Ghar par weight gain ke liye:
• Meals skip na karein — 3 main meals + 2–3 snacks daily • Har meal mein protein + carbs + healthy fats add karein • High-calorie healthy foods: – Doodh, banana shake, mango shake – Peanut butter, nuts, dates (khajoor), almonds – Eggs, chicken, daal, paneer – Rice, roti, potatoes – Ghee/butter thori quantity mein • Sone se pehle milk ya shake • Light exercise ya walking karein → appetite barhta hai • 7–8 hours sleep lein
Helloh
At 18 years, 38–40 kg is underweight for most girls (exact ideal weight depends on your height). If your height is around 5’2”–5’4”, healthy weight is usually 45–55 kg.
Since you skip meals, that is likely the main reason.
What to do at home to gain weight (healthy way):
Don’t skip meals – eat 3 main meals + 2 snacks daily.
Add calorie-rich but healthy foods:
Milk (2 glasses daily) Banana shake / mango shake Peanut butter, nuts, dates Eggs (1–2 daily) Rice, roti, potatoes Paneer, chicken, daal
Add 1 extra roti or extra rice in meals.
Do light strength exercises (squats, lunges) to build muscle, not just fat.
Sleep 7–8 hours daily.
If you eat properly for 2–3 months, you can gain 2–4 kg safely.
If still no weight gain, then check thyroid, hemoglobin, vitamin D once.
I trust this helps Thank you Take care
At 18 years, a weight of 38–40 kg is low for most girls, but the ideal weight depends on your height — generally a healthy BMI suggests about 45–55 kg for average height (around 155–165 cm). Since you skip meals, the main focus should be regular eating: 3 main meals + 2–3 snacks daily, including milk, eggs, nuts, bananas, peanut butter, rice, dal, healthy oils, and protein-rich foods along with light strength exercise. If weight does not increase or you have poor appetite, please consult a physician or dietitian to check for nutritional deficiencies or metabolic causes and get a personalized diet plan.
Gaining weight in a healthy way at 18 years old involves a few key strategies centered around your diet and lifestyle. First, focus on consuming more calories than your body burns, but ensure these calories come from nutritious sources. Aim to incorporate calorie-dense foods into your meals, such as nuts, seeds, avocados, and whole grains. Protein is important for building muscle too, so adding more lean protein sources like chicken, fish, eggs, and legumes can be beneficial. Try to spread your meals into five to six smaller ones throughout the day rather than sticking to three large meals. This helps ensure you’re steadily supplying your body with the nutrients it needs to grow.
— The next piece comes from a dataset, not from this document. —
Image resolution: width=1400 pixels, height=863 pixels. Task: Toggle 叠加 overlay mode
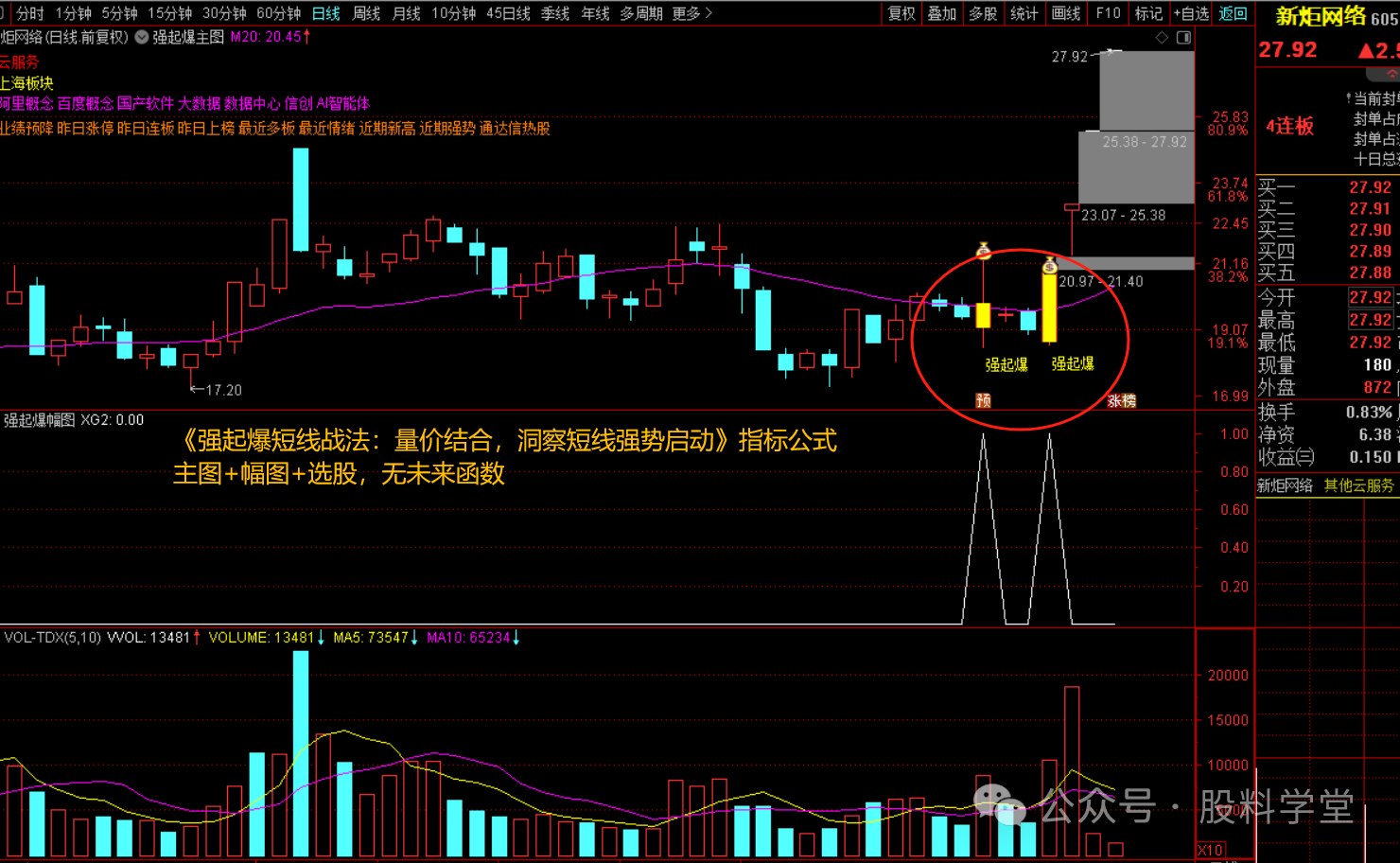(x=942, y=13)
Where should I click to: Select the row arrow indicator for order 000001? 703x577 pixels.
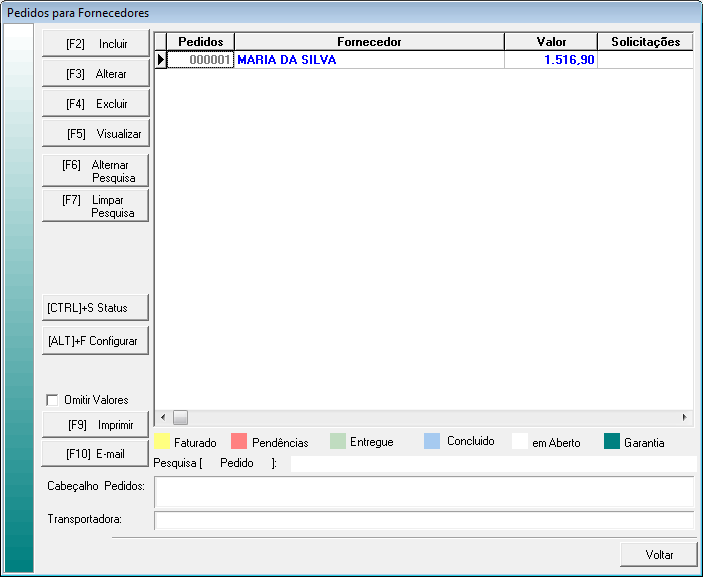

Apart from diet, incorporate strength training exercises into your routine. Building muscle can help increase your weight gain and also provide a healthier physique. Focus on exercises that use weights or resistance bands, such as squats, lunges, and push-ups. Remember to balance exercise with adequate rest, so aim for at least 7-9 hours of sleep per night as it aids recovery and growth.
Given your height and gender, a healthy weight can vary, but a BMI (Body Mass Index) between 18.5 to 24.9 is generally considered healthy for adults. You might find BMI online calculators useful to estimate where you stand. If you’re significantly below this range, it might be a good idea to talk to a healthcare provider to rule out any underlying issues that might be affecting your weight. Unexplained weight gain can sometimes be linked to medical conditions such as thyroid problems or metabolic issues, so if weight gain is surprisingly resistant to these lifestyle changes, a professional assessment can be helpful.
Keep in mind that these tips are a general guide—personalized advice from a healthcare provider considering your specific health needs would be more precise. It’s often about trial and error to see what works best for your body type and lifestyle, but consistency is key in seeing long-term results.